Got Beer?


August 3, 2023

Words by: Marcia J. Hamm

Understanding popular styles and flavours

Thanks to a worldwide brewing boom, beer choices are no longer restricted to those offered by big companies like Budweiser and Molson. With many stores carrying over 850 labels of craft brew, you might feel overwhelmed with options. If so,  you are not alone. 

All beer fits into two categories: lagers, which are fermented using bottom-fermenting yeast at cool temperatures over a relatively long period of time, and ales. Ales are fermented with top-fermenting yeast at much warmer temperatures making them ready to drink in as little as three weeks. While that is the simple explanation, beer has become much more complex and ageable — even collectible over the years.

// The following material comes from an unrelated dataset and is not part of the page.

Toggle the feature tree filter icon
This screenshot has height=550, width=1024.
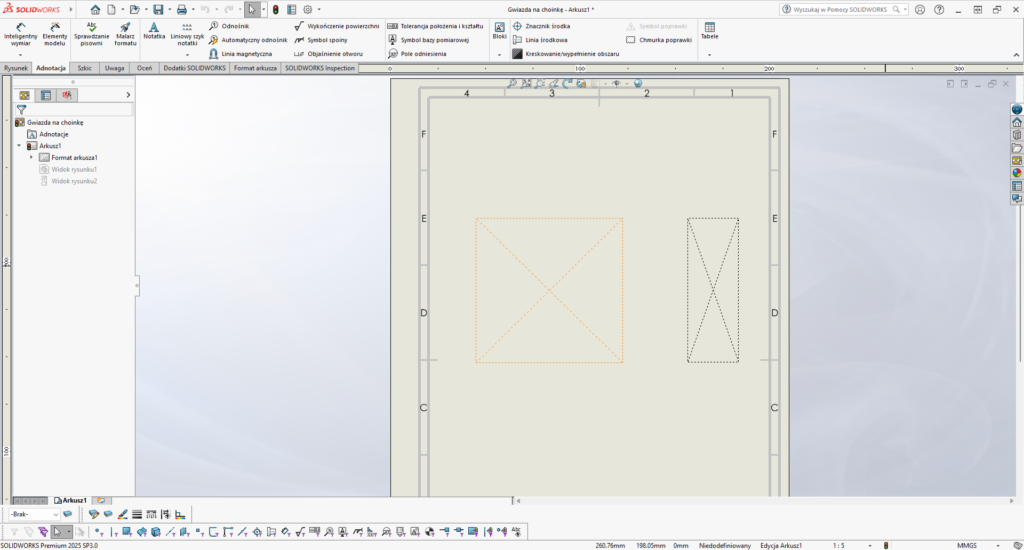pos(21,109)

Beers that fall into this category are typically lighter in colour with a higher level of carbonation and an ABV (alcohol by volume) between 4 and 6 per cent. Notes of saltine crackers, grass, and floral notes are common. Two specific types of lagers are Pilsner and Vienna.


A less common type of lager and a challenge to produce, a true Vienna lager is clear with a copper, reddish-brown colour. This type of lager is characterized by its malty aroma, slight sweetness,  with next to no hop bitterness. You won’t often see these in tap rooms, but if you want to try a Vienna lager, check out Hub & Spoke from Inner City Brewing (Calgary).


Created in the mid-1800s in the town of Pilsen, in what is now Czechia, the additional grains (besides barley) create a light colour, add crispness, and produce tasting notes of biscuit, cracker, and bread. Pilsner is one of the most popular types of lager produced. Great Alberta examples are Pils from Fahr (Turner Valley) and Kinabik from Snake Lake (Sylvan Lake).


Ales range in colour from straw yellow to brownish-black. They have medium to high carbonation, and an ABV anywhere between 4 and 7 per cent. The presence of hops, from which bitterness results, will be detected in various sub-styles. Common flavours include grapefruit, stone fruit, and pine in lighter colour ales, and caramel and chocolate in darker ales. The type of hops used will dictate further diverse flavour profiles. IPAs, stouts and porters are three examples of ales. 

East Coast / West Coast

Although these two fall under the India pale ale (IPA) umbrella, there are slight differences to note. East Coast pale ale—also known as New England pale ale (NEIPA)—has a sweetness up front that gives way to a bitterness after swallowing. In contrast, the West Coast pale ale is dry and has aggressive bitterness with citrus and pine notes all the way through. Those who love pronounced hoppiness in their beer will love these styles. Dankaroo from SYC Brewing is a good example of an intense West Coast ale, while any of the Colourburst line from Ale Architect (Edmonton) are fine examples of East Coast ale.

Stout / Porter

Made with grain that is kiln-fired to a darker level, the colour of stouts and porters range from amber-brown to black. The carbonation levels are lower and ABV can be as high as 9 per cent. These styles of beer offer flavours of malted grain, roasted coffee beans, mocha and smoke, and are best served at slightly warmer temperatures. Hops can be added to create further complexity but are not used for the identifying flavour in these styles. Try the Four Thirty PM Stout from Bent Stick (Edmonton) or the Coal Rush porter from Valley Brewing (Drumheller).


The fruited sour is a popular style of beer that can be made in the manner of both lagers and ales. From beets to apricots, pumpkins to raspberries, no fruit or vegetable is exempt from being used as an ingredient. Fruity, zesty, and of course sour, this is a polarizing style that people either love or hate. Regardless, the sour is here to stay. 

A good place to taste a variety of beer styles in Edmonton is Happy Beer Street; an area that spans several blocks east and west of 99th Street, south of Whyte Avenue to 60th Avenue. The Street is home to eight craft breweries, each with a tap room and seating (indoors or out). Some breweries have limited food offerings; all have knowledgeable staff ready to help you find a beer to suit your palate.